# [Exercise directions]
Return the records exactly, with nothing added.

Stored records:
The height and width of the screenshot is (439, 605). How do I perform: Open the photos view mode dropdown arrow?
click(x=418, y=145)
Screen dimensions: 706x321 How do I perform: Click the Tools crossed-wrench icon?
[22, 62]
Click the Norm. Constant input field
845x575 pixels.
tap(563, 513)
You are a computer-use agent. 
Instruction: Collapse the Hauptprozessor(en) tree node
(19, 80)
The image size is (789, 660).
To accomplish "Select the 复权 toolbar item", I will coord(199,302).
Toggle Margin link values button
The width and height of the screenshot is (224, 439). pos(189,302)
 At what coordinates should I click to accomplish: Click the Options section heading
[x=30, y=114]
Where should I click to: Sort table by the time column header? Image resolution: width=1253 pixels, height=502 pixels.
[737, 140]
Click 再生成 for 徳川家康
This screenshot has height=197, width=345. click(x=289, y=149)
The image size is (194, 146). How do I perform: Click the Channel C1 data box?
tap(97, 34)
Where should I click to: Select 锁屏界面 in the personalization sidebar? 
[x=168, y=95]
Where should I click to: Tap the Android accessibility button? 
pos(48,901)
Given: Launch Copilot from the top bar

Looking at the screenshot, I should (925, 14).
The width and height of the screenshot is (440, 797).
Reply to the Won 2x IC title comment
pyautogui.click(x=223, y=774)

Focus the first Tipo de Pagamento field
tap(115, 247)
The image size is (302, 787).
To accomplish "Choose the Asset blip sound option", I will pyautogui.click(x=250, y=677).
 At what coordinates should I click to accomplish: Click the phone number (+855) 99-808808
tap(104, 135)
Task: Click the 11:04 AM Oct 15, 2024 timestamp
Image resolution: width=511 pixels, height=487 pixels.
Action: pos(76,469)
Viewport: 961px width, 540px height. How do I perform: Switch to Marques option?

# [Solution below]
The height and width of the screenshot is (439, 605). How do I perform: Open the photos view mode dropdown arrow?
click(x=418, y=145)
Screen dimensions: 706x321 How do I perform: Click the Tools crossed-wrench icon?
[22, 62]
Click the Norm. Constant input field
845x575 pixels.
tap(563, 513)
You are a computer-use agent. 
Instruction: Collapse the Hauptprozessor(en) tree node
(19, 80)
The image size is (789, 660).
To accomplish "Select the 复权 toolbar item", I will coord(199,302).
Toggle Margin link values button
The width and height of the screenshot is (224, 439). pos(189,302)
 At what coordinates should I click to accomplish: Click the Options section heading
[x=30, y=114]
Where should I click to: Sort table by the time column header? Image resolution: width=1253 pixels, height=502 pixels.
[737, 140]
Click 再生成 for 徳川家康
This screenshot has height=197, width=345. click(x=289, y=149)
The image size is (194, 146). How do I perform: Click the Channel C1 data box?
tap(97, 34)
Where should I click to: Select 锁屏界面 in the personalization sidebar? 
[x=168, y=95]
Where should I click to: Tap the Android accessibility button? 
pos(48,901)
Given: Launch Copilot from the top bar

Looking at the screenshot, I should (925, 14).
The width and height of the screenshot is (440, 797).
Reply to the Won 2x IC title comment
pyautogui.click(x=223, y=774)

Focus the first Tipo de Pagamento field
tap(115, 247)
The image size is (302, 787).
To accomplish "Choose the Asset blip sound option", I will pyautogui.click(x=250, y=677).
 At what coordinates should I click to accomplish: Click the phone number (+855) 99-808808
tap(104, 135)
Task: Click the 11:04 AM Oct 15, 2024 timestamp
Image resolution: width=511 pixels, height=487 pixels.
Action: pos(76,469)
Viewport: 961px width, 540px height. How do I perform: Switch to Marques option?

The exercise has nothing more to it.